- _WHAT THIS TASK INVOLVES_
Give every line of the records exactly, please, from the first up to and including the one containing "You are a computer-use agent. The height".

- _SUPPLIED RECORDS_
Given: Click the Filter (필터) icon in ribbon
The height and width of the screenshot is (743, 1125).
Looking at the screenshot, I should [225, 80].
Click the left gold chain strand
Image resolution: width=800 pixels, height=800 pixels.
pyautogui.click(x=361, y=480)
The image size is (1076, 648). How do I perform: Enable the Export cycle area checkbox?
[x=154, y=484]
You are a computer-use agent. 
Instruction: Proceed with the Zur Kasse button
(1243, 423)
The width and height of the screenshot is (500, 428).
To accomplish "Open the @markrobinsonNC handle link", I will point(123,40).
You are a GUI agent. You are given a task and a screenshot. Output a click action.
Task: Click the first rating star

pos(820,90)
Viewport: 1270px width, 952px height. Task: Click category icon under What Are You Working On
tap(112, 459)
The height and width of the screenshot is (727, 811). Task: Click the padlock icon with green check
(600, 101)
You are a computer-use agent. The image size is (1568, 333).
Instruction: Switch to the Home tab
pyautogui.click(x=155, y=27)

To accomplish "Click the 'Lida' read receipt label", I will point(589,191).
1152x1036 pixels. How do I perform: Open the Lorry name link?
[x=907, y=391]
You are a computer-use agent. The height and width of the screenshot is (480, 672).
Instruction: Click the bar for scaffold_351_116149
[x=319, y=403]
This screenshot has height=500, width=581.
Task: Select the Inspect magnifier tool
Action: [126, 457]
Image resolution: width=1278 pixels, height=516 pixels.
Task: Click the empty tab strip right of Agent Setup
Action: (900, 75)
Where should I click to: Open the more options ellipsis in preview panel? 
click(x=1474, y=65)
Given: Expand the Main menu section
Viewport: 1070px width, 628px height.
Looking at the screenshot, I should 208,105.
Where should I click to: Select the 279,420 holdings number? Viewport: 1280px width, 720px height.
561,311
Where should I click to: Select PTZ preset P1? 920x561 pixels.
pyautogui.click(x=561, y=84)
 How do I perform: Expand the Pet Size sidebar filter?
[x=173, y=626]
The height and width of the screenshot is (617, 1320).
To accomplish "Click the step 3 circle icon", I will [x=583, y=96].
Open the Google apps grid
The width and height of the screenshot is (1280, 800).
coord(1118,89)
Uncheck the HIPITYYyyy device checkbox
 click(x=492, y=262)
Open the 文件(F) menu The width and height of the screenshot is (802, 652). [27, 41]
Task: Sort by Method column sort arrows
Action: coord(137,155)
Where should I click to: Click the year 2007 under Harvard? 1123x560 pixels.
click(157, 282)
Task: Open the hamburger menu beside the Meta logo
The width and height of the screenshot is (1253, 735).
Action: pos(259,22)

- _EXERCISE RESPONSE_
Given: Click the Filter (필터) icon in ribbon
The height and width of the screenshot is (743, 1125).
Looking at the screenshot, I should [225, 80].
Click the left gold chain strand
Image resolution: width=800 pixels, height=800 pixels.
pyautogui.click(x=361, y=480)
The image size is (1076, 648). How do I perform: Enable the Export cycle area checkbox?
[x=154, y=484]
You are a computer-use agent. 
Instruction: Proceed with the Zur Kasse button
(1243, 423)
The width and height of the screenshot is (500, 428).
To accomplish "Open the @markrobinsonNC handle link", I will point(123,40).
You are a GUI agent. You are given a task and a screenshot. Output a click action.
Task: Click the first rating star

pos(820,90)
Viewport: 1270px width, 952px height. Task: Click category icon under What Are You Working On
tap(112, 459)
The height and width of the screenshot is (727, 811). Task: Click the padlock icon with green check
(600, 101)
You are a computer-use agent. The image size is (1568, 333).
Instruction: Switch to the Home tab
pyautogui.click(x=155, y=27)

To accomplish "Click the 'Lida' read receipt label", I will point(589,191).
1152x1036 pixels. How do I perform: Open the Lorry name link?
[x=907, y=391]
You are a computer-use agent. The height and width of the screenshot is (480, 672).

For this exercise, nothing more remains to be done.